## Exercise objective
For every line in the material, set down an identical one.

## Given data
•••

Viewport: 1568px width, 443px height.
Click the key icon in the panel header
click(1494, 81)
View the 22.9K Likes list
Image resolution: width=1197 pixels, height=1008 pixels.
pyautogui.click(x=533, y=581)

•••

## Task solution
Viewport: 1568px width, 443px height.
Click the key icon in the panel header
click(1494, 81)
View the 22.9K Likes list
Image resolution: width=1197 pixels, height=1008 pixels.
pyautogui.click(x=533, y=581)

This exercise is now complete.